In Divorce Court was the first release on the label (in 1970), and also marked the first time that Roy collaborated with guitarist J. Hines (if you've been following case three over at soul detective, you already know the deal...). They would become "like brothers", and despite various ups and downs, combined to make a formidable songwriting and production team that worked together for over 20 years. A song they wrote, Got To Get Enough (Of Your Sweet Love Stuff) would put Roy right back in the charts (#45 R&B) in the summer of 1971. Along with the B side, Open Letter To The President, it showed that Roy "C" wouldn't shy away from controversial lyrics, and was finally his own man.

Today's selection (the flip of I'm Gonna Love Somebody Else's Woman) was released later that year, and captures both men at their soulful best. Roy's just FEELIN' IT here, and J.'s guitar work is absolutely da bomb... Recorded in Manhattan by a record company that was based in Jamaica, Queens, it's as good a case as any for the existence of 'New York Soul'!

In addition to his own publishing company (Johnson-Hammond), Roy started up yet another label, NATION-WIDE as an outlet for recording Hines and a few other local artists (for more on the Nation-Wide story, please visit soul detective). Roy's own back-up band, The Honey Drippers, would remain on Alaga... (more on that in a little while). It wasn't long before the big record companies began to take notice, and in 1973 Roy, along with Nation-Wide artists Mark IV, would sign with Mercury, this time on his own terms.

After his first single for the label, Don't Blame The Man, hit #56 R&B, Mercury packaged it, along with the best of his Alaga masters, as the smash album Sex and Soul.
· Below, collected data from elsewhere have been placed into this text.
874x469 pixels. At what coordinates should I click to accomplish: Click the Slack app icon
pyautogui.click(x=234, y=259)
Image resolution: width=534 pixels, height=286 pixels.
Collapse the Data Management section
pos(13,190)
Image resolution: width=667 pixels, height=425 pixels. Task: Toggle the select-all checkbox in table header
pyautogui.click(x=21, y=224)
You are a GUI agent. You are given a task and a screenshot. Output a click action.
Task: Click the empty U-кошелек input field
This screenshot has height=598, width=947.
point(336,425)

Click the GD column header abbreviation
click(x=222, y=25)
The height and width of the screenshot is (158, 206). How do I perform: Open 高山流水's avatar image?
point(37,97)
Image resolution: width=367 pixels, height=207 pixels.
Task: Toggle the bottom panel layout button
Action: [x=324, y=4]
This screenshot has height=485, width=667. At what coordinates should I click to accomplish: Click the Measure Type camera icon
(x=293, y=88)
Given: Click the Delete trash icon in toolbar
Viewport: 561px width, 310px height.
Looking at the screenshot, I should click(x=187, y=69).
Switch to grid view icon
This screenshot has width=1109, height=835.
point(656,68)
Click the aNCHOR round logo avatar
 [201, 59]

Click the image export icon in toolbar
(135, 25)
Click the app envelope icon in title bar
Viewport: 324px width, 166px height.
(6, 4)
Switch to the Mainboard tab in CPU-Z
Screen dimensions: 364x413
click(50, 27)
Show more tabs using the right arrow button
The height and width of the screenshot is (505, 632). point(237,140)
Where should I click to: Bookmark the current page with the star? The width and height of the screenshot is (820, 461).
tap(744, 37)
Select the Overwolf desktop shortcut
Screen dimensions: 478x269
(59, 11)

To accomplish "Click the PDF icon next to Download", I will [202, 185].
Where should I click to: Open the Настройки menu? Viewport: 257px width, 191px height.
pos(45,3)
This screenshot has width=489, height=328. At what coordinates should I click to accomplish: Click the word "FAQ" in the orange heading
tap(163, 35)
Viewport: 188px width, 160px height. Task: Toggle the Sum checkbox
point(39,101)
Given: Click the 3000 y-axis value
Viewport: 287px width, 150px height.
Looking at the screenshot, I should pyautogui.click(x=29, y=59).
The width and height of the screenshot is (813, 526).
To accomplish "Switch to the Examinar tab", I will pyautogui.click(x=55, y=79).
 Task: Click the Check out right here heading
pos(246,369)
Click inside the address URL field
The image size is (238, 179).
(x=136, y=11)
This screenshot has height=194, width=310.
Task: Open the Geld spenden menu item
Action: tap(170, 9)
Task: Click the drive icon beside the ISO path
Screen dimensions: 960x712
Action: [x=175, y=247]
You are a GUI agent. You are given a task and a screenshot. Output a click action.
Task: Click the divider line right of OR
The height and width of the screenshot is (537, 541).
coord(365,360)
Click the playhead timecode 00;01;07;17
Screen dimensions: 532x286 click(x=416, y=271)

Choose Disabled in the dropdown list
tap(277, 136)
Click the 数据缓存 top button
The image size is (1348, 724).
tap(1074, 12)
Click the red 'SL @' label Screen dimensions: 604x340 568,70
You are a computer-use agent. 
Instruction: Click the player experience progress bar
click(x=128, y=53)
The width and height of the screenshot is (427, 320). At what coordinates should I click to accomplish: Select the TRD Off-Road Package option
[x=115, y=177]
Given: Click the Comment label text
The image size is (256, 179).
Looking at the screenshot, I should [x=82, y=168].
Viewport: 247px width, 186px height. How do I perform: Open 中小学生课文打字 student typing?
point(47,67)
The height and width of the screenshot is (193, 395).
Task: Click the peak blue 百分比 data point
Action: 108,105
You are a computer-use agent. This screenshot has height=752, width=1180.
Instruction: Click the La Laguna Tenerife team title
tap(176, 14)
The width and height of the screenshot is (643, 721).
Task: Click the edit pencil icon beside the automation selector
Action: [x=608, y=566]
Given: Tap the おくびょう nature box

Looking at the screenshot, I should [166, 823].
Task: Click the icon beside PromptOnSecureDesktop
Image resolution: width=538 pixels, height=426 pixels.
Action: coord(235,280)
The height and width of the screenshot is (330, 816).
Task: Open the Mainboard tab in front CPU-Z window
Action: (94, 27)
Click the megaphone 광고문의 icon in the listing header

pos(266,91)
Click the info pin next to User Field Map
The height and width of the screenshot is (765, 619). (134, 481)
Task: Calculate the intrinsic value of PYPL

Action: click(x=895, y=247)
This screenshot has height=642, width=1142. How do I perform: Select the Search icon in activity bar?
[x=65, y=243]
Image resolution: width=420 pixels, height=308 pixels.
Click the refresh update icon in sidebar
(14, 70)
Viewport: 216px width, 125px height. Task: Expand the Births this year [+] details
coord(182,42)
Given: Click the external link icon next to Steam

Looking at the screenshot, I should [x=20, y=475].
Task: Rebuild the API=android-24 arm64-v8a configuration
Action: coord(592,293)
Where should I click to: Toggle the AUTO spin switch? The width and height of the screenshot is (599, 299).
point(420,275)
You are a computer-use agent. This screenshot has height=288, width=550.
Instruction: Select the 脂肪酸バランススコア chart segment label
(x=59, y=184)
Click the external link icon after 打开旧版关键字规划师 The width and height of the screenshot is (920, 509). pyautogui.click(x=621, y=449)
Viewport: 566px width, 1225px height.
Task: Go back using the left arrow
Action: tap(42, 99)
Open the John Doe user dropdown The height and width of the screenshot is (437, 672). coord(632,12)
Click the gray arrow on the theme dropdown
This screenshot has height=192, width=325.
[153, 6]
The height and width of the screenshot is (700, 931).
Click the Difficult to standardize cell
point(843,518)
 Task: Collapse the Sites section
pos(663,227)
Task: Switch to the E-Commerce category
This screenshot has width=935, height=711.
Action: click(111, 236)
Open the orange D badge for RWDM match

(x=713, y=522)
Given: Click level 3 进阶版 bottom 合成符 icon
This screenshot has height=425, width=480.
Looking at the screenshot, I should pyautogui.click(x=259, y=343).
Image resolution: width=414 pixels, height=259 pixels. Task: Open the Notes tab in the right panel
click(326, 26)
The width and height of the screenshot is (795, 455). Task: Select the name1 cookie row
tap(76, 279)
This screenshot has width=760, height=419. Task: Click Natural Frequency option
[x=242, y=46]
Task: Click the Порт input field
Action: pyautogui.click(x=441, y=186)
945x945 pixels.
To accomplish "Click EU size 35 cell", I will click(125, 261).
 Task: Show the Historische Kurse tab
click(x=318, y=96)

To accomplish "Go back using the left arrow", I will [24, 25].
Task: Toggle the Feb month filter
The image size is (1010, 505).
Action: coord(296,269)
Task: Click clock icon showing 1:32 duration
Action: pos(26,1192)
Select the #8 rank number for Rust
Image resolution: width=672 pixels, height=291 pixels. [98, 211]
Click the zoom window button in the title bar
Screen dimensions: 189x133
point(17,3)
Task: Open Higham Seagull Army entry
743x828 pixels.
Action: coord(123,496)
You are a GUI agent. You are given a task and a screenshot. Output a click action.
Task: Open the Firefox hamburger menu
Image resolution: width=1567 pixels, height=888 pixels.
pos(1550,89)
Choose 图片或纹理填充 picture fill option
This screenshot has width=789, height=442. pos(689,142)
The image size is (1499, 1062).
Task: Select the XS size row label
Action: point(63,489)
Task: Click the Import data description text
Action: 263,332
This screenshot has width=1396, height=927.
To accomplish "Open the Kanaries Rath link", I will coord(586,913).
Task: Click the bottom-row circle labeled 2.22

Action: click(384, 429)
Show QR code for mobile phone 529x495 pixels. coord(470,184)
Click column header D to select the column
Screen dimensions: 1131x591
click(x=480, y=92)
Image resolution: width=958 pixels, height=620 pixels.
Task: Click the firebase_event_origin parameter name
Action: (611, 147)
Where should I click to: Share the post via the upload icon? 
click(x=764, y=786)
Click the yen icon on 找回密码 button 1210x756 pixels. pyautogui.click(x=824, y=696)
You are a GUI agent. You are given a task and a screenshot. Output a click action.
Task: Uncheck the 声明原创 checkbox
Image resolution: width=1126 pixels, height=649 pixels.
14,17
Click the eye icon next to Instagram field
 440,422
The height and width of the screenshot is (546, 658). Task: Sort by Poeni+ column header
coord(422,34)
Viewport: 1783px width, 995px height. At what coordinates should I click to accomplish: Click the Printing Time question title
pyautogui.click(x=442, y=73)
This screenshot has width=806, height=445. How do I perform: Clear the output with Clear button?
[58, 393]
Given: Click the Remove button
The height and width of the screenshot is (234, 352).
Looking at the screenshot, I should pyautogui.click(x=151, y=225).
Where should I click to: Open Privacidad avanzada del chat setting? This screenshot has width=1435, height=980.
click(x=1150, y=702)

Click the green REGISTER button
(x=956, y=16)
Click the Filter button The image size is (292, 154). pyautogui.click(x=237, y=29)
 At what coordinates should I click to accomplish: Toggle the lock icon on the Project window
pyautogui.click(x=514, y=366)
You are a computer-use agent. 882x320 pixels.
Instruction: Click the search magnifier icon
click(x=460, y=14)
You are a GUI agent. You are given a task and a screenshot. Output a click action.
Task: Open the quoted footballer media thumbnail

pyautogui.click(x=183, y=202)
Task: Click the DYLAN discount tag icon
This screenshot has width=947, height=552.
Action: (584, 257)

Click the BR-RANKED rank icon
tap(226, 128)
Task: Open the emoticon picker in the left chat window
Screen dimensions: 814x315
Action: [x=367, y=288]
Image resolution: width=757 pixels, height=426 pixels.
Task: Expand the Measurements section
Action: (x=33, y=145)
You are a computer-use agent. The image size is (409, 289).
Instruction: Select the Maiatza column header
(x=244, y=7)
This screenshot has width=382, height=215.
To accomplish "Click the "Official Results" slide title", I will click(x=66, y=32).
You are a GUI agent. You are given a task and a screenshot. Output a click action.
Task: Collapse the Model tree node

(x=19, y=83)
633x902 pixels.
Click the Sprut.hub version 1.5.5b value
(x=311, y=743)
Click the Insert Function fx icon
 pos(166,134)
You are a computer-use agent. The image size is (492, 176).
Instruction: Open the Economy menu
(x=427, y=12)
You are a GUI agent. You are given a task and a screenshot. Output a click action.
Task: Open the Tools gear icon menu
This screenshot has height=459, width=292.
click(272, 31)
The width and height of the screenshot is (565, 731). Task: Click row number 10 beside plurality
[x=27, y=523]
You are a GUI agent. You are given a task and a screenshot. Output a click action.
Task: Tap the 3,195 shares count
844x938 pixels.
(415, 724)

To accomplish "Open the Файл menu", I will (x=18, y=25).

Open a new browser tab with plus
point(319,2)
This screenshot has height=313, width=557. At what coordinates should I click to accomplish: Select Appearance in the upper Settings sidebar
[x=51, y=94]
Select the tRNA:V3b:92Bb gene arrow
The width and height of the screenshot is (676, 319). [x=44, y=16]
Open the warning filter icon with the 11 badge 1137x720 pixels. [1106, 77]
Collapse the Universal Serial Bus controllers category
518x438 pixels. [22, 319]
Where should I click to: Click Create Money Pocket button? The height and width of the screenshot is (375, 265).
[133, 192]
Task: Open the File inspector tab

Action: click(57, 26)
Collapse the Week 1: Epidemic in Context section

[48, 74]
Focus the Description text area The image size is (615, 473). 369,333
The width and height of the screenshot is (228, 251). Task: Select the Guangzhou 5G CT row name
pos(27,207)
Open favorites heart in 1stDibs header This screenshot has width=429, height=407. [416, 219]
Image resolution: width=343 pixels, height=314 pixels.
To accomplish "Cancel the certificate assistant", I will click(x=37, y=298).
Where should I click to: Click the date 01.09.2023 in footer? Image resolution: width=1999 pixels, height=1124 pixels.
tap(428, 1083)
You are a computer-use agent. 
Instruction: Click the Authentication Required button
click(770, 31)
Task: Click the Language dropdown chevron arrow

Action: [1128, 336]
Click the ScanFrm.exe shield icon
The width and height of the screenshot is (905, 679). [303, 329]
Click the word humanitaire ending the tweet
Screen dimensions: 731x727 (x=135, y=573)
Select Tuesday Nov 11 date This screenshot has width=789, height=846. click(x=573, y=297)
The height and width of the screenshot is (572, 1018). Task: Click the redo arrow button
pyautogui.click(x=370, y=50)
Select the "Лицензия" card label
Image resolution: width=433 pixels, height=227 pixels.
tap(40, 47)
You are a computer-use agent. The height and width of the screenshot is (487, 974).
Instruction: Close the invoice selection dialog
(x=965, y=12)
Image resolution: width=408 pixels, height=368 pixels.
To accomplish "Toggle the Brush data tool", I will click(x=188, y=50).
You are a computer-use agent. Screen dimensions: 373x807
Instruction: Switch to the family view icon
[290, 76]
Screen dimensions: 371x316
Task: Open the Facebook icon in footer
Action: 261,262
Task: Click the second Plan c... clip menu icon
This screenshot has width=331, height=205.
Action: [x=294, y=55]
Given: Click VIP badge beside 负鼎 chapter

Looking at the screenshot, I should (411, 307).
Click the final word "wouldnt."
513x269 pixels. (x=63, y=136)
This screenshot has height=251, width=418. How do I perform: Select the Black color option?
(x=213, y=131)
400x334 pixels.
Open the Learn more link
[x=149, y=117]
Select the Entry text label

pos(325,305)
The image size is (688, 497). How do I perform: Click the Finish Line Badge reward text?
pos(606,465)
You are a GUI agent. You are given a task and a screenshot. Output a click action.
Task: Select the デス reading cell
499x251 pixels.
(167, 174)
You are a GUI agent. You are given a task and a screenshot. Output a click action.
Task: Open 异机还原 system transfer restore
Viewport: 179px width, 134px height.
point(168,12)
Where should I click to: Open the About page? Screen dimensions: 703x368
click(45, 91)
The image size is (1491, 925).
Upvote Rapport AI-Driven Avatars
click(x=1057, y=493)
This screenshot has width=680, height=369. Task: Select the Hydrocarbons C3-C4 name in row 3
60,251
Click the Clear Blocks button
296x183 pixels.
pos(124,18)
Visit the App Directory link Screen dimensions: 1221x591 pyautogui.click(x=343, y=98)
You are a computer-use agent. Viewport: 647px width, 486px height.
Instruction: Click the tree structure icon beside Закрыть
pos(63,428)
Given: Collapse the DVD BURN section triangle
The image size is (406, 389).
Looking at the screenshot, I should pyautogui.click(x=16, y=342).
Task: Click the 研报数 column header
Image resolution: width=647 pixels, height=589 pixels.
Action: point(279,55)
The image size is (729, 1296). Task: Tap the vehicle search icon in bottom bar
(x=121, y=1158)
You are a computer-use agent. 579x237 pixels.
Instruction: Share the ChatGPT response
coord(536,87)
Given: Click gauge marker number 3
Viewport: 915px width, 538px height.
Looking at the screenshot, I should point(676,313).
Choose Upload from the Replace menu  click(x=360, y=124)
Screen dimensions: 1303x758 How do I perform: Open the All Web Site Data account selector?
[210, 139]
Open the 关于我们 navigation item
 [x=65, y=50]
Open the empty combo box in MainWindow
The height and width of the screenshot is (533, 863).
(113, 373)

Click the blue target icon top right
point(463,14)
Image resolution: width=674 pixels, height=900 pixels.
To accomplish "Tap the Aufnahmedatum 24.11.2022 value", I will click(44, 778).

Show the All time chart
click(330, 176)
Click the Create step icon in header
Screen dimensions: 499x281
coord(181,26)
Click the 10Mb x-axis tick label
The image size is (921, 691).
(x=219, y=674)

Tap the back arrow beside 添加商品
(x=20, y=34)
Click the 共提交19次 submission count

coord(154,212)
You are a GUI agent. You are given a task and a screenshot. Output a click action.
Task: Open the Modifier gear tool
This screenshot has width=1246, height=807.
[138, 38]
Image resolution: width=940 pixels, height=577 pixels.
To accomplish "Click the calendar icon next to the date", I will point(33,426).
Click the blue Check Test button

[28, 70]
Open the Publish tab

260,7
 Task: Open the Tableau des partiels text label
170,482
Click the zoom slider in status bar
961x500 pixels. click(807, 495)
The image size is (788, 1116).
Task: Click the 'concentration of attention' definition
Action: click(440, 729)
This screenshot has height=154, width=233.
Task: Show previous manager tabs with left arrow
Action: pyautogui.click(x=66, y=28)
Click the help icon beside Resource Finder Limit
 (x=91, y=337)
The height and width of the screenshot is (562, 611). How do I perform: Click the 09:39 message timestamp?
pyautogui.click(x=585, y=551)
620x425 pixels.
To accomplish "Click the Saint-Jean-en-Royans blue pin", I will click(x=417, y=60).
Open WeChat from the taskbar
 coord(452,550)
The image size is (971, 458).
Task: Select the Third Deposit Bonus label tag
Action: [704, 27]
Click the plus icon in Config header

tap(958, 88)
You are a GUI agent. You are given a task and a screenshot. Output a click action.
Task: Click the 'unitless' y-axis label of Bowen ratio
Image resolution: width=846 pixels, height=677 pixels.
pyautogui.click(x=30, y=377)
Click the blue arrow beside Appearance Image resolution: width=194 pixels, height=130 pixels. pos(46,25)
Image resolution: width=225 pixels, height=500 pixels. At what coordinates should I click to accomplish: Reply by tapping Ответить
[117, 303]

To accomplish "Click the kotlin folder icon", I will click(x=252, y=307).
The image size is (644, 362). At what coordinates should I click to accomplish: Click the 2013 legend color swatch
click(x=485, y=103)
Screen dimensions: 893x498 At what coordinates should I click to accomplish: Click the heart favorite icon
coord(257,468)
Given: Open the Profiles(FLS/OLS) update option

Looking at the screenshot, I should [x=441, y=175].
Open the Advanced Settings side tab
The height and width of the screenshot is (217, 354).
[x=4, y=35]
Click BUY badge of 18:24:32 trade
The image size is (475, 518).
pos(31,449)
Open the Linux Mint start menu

The suggestive title (and cover!), as well as the great music, helped propel the LP to #56 that year as well. Roy would spend five years at the label, waxing 7 more singles (three of which charted), and two more LPs before top Mercury execs tried to reign him in, taking exception to his outspoken political stance in songs like Great, Great Grandson Of A Slave. That, along with poor promotion, convinced him not to re-sign with the label when his contract was up in 1978, and to take his Alaga and Nation-Wide masters with him.

By early 1979 Roy had re-established himself on the corner of Sutphin Boulevard and Jamaica Avenue in Queens with his new label, THREE GEMS. He kept on producing high quality soul and, although changing times would keep him off the national charts, his records continued to find their audience. In the mid-eighties he moved his offices to Freeport, out on Long Island, and by the end of the decade he had decided to transfer the whole operation to Allendale, South Carolina.

Spiraling NY real estate costs (as well as the fact that J. Hines already lived in the area) helped convince Roy to make the move. His records sold well down there, and gigs were plentiful on the 'beach-music' scene. The company has grown to include his own Carolina Record Distributors, and has released over 15 albums by Roy alone (not to mention great LPs by artists like Dennis Edwards and Jonathan Burton).

J. Hines turned his back on secular music in the 1990s, and returned to his roots in Gospel, actually becoming an ordained minister. He passed away, I'm sorry to report, in October of 2004.

Roy, meanwhile, continues to speak to a whole new generation. He released the amazing Impeach The President on Alaga under the name of his band, The Honey Drippers, in the early 70s. It was a great idea then, as now, and has been sampled by any number of Hip Hop artists, the latest being west coast based DJ Shortkut, who actually lists Roy C. Hammond as his co-artist.

Roy was kind enough to speak with me twice during our recent J. Hines investigation over at soul detective. I told him the fact that he was not only the artist, but songwriter, publisher, arranger, producer, and label owner way back in 1970 was just plain amazing. "People like Bobby Shad and Jerry Wexler taught me well," he said, "to take care of my own business".

That's just what he continues to do.